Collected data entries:
####

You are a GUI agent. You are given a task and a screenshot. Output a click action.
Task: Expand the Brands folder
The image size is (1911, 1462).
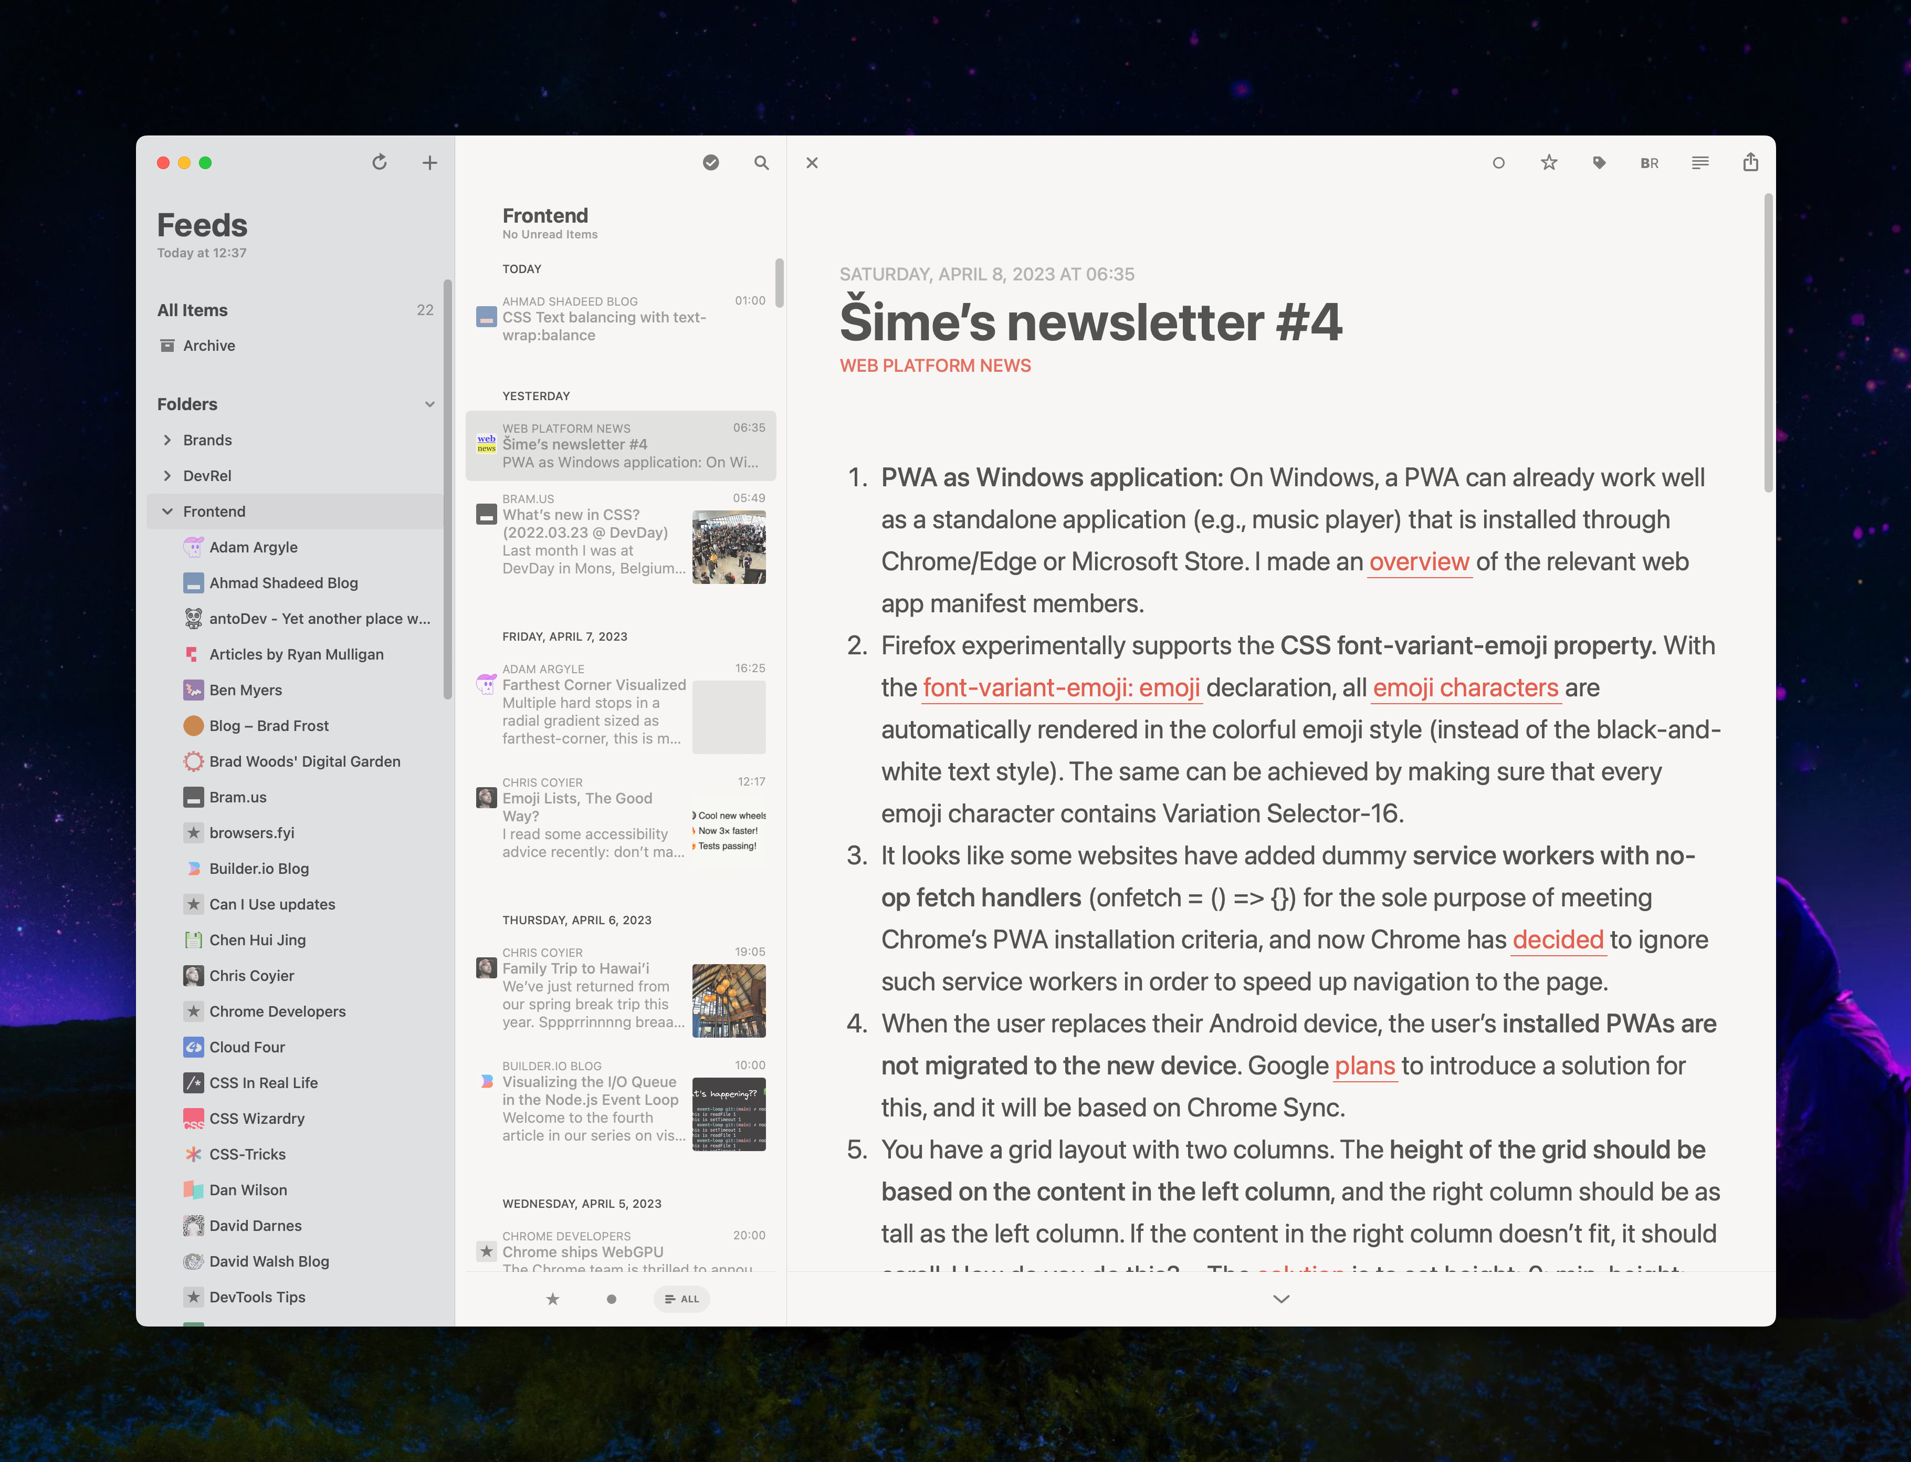coord(167,440)
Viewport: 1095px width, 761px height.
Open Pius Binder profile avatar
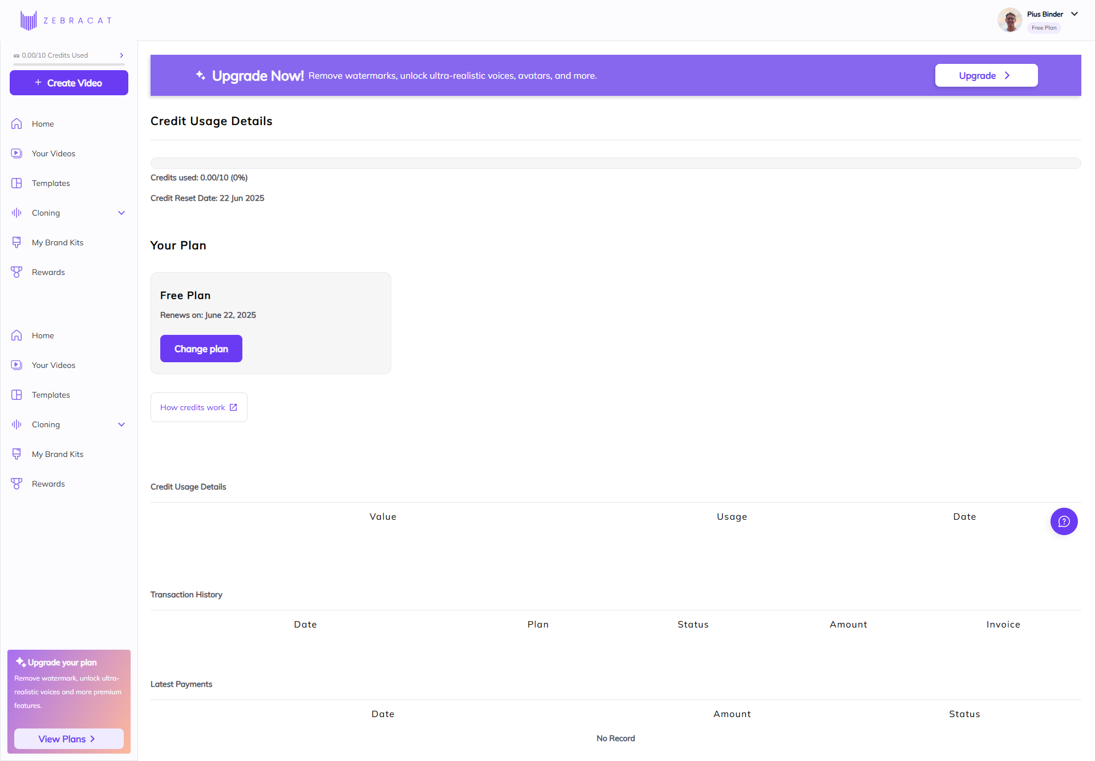1009,21
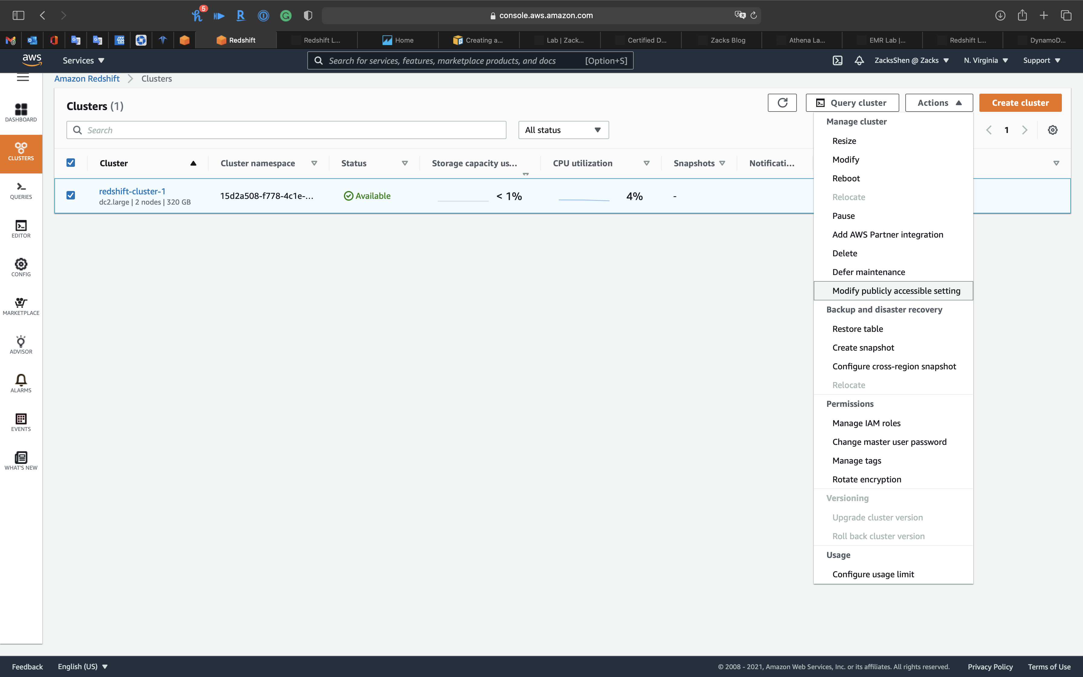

####

## Directions for this task
Please set down exactly the lines from the one holding "The image size is (1911, 1462)." through the last line of the entries, both ends included, and skip pictures.

## Response to the task
The image size is (1911, 1462).
coord(167,440)
Viewport: 1095px width, 761px height.
Open Pius Binder profile avatar
1009,21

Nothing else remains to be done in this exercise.